**TASK INSTRUCTIONS**
The records below are to be written out again, exactly as they appear.

AVAILABLE DATA below:

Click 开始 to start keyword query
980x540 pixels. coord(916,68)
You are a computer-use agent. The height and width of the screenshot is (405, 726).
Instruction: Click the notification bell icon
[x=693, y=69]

End of AVAILABLE DATA.

**RESPONSE AREA**
Click 开始 to start keyword query
980x540 pixels. coord(916,68)
You are a computer-use agent. The height and width of the screenshot is (405, 726).
Instruction: Click the notification bell icon
[x=693, y=69]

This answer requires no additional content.